AMOS, ROBERT,MARTIN (2025) INSTITUTIONAL, CULTURAL AND CONTEXTUAL INFLUENCES ON EXECUTIVE COMPENSATION PRACTICES: EVIDENCE FROM THE FINANCIAL SERVICES INDUSTRIES OF HONG KONG AND THE UNITED KINGDOM. Doctoral thesis, Durham University.
| Full text not available from this repository. Author-imposed embargo until 24 October 2026. |
Abstract
Studies on executive compensation, particularly in the financial services industry, are largely decontextualised and centred around dominant yet generalised management practices (Rousseau and Fried, 2001; Cooke, 2018). These concepts are assumed to be generalisable worldwide and industry-agnostic. However, they do not consider the impact of a broad range of institutional, cultural, and contextual differences, which may vary in instrumentality across different locations. Using a critical realist epistemology, this research project utilises data from interviews with 36 executives in Hong Kong and the United Kingdom to investigate the breadth of institutional, cultural, and contextual factors that have shaped executive compensation design, practice, and regulatory reforms following the global financial crisis of 2008.
The findings of this research challenge the assumed generalisability of the aforementioned dominant approaches, specifically in the field of executive compensation. The data reveal a complex interplay of contextual factors that limit the assumed portability of these practices beyond the location from which they originate. This research also problematises the existing literature, given recent trends of decontextualization in the human resource management literature (Cooke, 2018) and the existing literature’s inherent avoidance of integrated analysis, which would otherwise identify the interrelationships of these contextual factors. Through an integrated lens, this research demonstrates that executive compensation design, practice, and efforts to reform are a context-dependent meso-level product of the interrelationships between macro- and micro-level factors. The context-dependency of executive compensation design, practice and reforms provides evidence that the assumed generalisability and implicit dominance of current decontextualised management practices are flawed. There is merit in investigating and understanding the factors specific to an Asian context (Sun et al., 2010), to which the generalised application of existing dominant practices is limited in relevance and efficacy.

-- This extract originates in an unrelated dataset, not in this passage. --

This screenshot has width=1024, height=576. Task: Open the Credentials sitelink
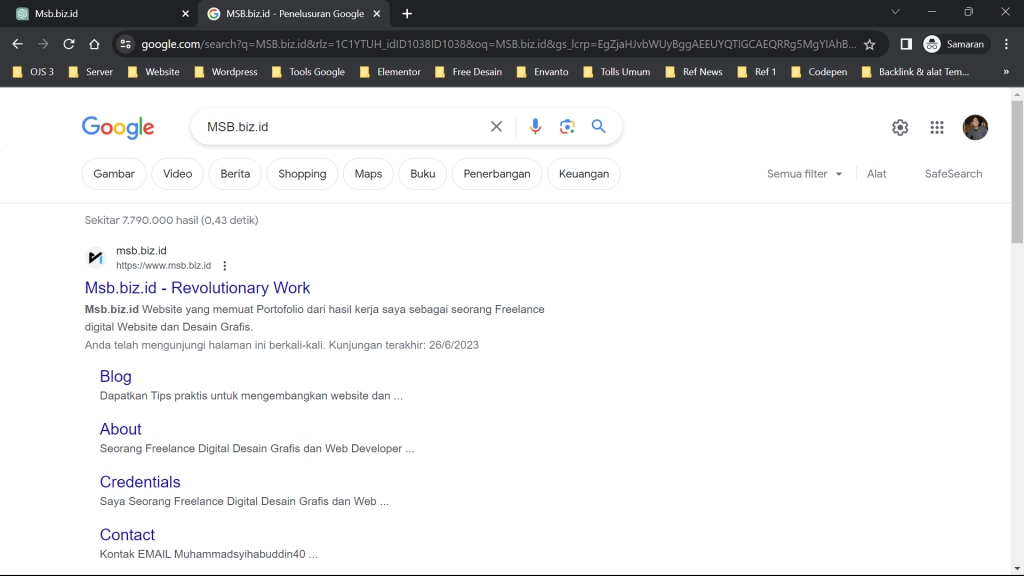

The findings of this research offer original empirical, theoretical and managerial contributions that directly support calls for more contextualisation in international business research (Welch et al., 2021; Cooke, 2018), and more integrated explanations in both the institutional and human resource management literature (Edwards et al., 2020; Schotter et al, 2021). It evidences that the presence, or lack thereof, of public anger, political involvement and economic agendas has a direct and interrelated impact on the design, practice, and reforms of executive compensation in different locations or contexts. It also evidences the role of transnational actors as an additional layer in the macro-level factors which influence executive compensation, design, practice and reform. This research project demonstrates that this finding has been overlooked in the existing literature to date. The data indicate that the interrelationships between contextual factors at both the macro and micro levels vary in their impact strength across locations, and consequently, have differing effects on executive compensation outcomes at the meso-level. From a managerial perspective, ignoring the impact of these interrelated factors and relying on the assumed portability of dominant executive compensation practices will limit the impact and effectiveness of these practices in other contexts. Generalisable “best practice” may be relevant in specific contexts, but deviation from this should not be viewed as a limitation (Cooke, 2018) or a sign of dilution; local adaptation is necessary to ensure congruency and efficacy within local institutional, cultural and contextual factors.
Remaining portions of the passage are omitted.